[Opening Records for this exercise section]
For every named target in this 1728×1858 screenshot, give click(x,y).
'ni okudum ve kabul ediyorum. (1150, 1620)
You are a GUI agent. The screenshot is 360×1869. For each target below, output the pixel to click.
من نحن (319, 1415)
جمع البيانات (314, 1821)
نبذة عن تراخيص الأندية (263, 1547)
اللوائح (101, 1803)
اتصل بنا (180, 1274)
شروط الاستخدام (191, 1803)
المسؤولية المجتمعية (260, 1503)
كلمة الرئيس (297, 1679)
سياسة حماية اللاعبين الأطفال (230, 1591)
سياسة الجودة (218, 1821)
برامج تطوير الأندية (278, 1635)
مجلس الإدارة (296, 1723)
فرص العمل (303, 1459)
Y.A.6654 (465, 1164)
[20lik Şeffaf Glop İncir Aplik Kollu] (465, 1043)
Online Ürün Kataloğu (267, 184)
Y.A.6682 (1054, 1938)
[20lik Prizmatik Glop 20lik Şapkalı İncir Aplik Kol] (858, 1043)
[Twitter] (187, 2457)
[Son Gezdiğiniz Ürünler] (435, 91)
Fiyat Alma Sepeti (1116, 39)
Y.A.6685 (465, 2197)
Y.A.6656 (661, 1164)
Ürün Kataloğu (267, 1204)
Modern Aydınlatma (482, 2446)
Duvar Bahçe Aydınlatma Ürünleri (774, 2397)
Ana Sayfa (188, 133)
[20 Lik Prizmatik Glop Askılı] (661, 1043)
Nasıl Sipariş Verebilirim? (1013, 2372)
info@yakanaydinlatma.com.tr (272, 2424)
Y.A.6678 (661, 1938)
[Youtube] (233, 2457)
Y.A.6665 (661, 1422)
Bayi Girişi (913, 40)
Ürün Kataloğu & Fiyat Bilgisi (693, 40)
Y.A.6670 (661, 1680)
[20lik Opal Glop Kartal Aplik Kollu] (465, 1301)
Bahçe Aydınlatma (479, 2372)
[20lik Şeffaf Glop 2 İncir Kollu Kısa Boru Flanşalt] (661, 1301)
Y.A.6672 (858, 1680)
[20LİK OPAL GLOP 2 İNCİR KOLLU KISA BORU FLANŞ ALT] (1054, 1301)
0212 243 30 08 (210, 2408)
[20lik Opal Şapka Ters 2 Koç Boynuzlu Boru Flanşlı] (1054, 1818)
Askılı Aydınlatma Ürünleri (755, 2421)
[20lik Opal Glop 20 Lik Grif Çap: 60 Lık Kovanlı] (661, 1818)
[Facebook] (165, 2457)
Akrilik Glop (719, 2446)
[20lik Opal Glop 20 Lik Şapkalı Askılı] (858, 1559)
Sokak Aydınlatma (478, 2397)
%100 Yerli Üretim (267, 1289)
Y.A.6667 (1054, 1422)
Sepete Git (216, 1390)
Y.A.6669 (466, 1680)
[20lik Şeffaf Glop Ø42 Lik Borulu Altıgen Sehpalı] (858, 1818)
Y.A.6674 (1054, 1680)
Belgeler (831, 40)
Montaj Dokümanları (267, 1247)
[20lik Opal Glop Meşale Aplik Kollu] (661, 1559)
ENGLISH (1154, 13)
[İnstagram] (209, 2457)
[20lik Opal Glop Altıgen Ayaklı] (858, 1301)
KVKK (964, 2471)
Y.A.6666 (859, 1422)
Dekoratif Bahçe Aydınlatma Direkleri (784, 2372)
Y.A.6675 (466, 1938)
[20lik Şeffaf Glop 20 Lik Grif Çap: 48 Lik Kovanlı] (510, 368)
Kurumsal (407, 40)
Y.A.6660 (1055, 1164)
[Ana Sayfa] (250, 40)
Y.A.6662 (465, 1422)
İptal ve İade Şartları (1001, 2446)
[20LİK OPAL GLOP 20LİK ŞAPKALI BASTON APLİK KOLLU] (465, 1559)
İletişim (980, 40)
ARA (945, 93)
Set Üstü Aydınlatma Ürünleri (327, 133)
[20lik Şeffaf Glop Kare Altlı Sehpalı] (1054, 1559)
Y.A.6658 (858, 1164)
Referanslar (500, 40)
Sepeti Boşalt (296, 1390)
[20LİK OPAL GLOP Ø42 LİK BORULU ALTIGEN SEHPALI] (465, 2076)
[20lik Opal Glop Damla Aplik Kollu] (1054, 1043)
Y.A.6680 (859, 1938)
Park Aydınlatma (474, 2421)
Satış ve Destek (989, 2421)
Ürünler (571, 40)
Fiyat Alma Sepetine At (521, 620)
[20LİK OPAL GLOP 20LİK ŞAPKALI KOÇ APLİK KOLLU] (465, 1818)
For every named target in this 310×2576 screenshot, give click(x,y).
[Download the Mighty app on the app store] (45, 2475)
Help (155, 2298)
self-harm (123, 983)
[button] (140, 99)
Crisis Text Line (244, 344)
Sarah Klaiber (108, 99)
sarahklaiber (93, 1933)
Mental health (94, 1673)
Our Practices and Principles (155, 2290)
[Closing Records for this exercise section]
■ Your goal:
Write out the lines of the entries, word for word, from the first through the one containing "المسؤولية المجتمعية (260, 1503)", and stop at that line.

■ Response to this exercise:
For every named target in this 1728×1858 screenshot, give click(x,y).
'ni okudum ve kabul ediyorum. (1150, 1620)
You are a GUI agent. The screenshot is 360×1869. For each target below, output the pixel to click.
من نحن (319, 1415)
جمع البيانات (314, 1821)
نبذة عن تراخيص الأندية (263, 1547)
اللوائح (101, 1803)
اتصل بنا (180, 1274)
شروط الاستخدام (191, 1803)
المسؤولية المجتمعية (260, 1503)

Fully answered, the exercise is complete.